Find all the lines in the entries below that hold the word "Open" and copy them.

Collected data entries
== Segment start ==

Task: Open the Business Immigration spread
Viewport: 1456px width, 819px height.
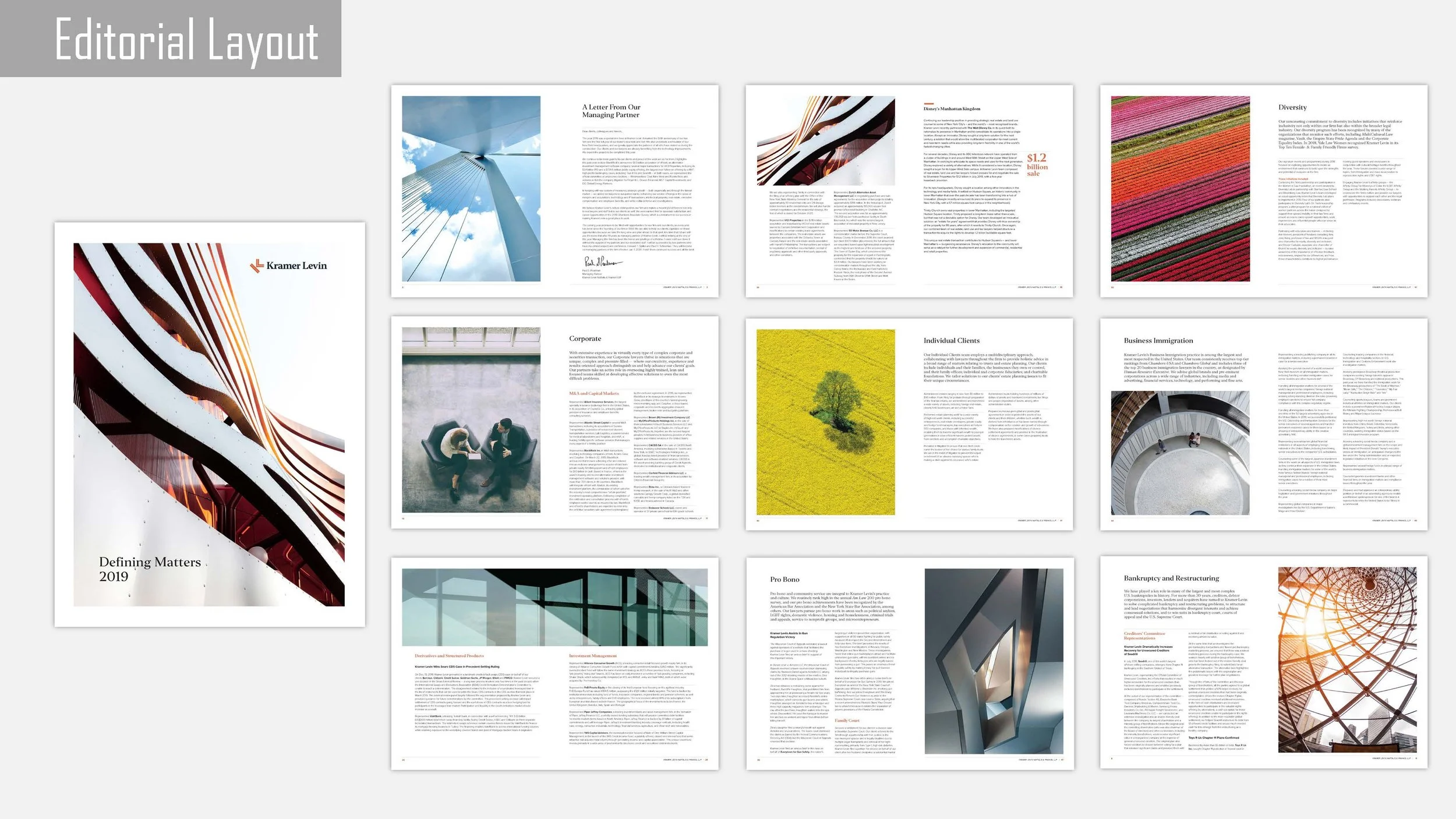Action: (1263, 423)
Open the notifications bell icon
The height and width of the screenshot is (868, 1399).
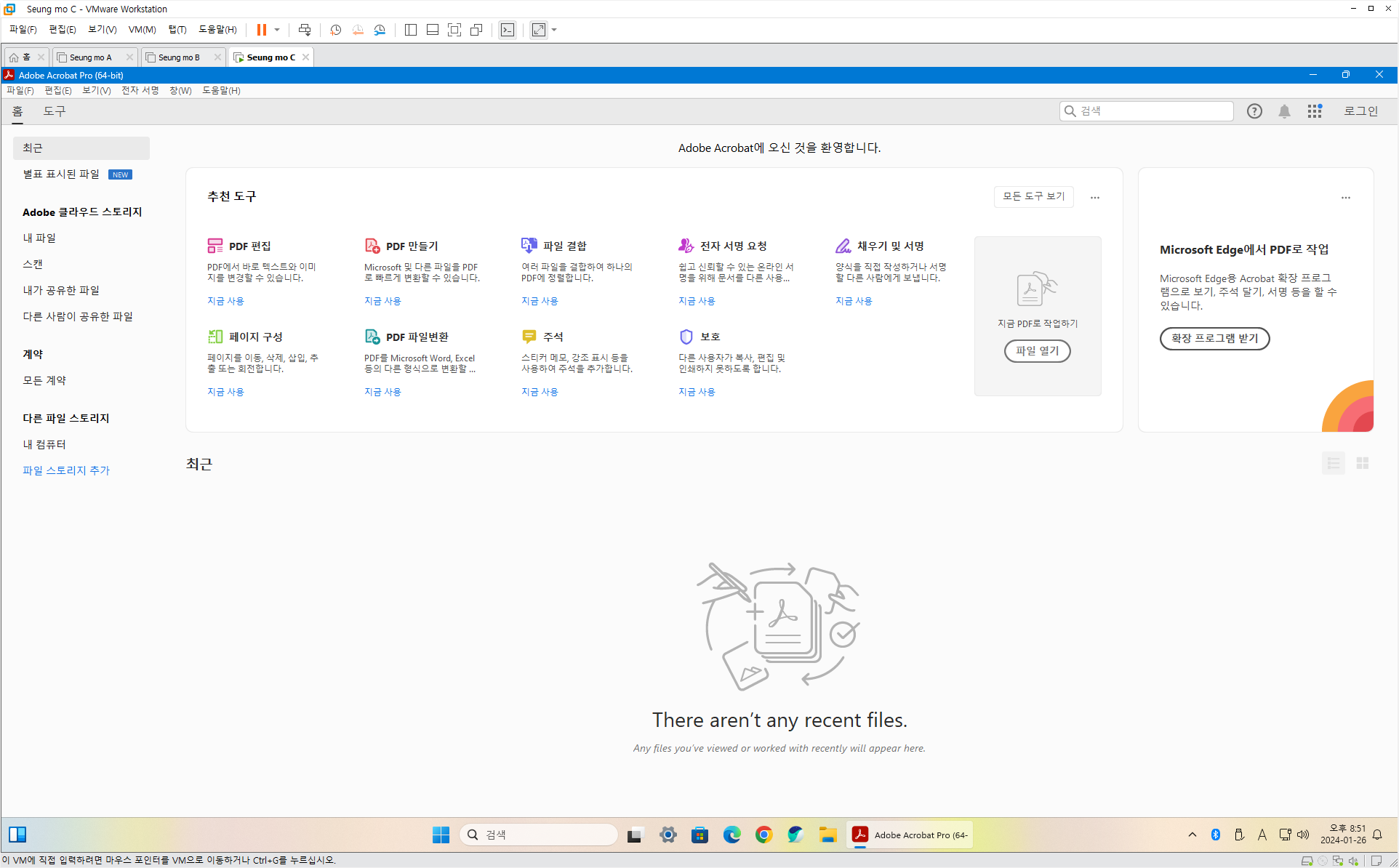1284,111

== Segment end ==

## Result for this exercise
Task: Open the Business Immigration spread
Open the notifications bell icon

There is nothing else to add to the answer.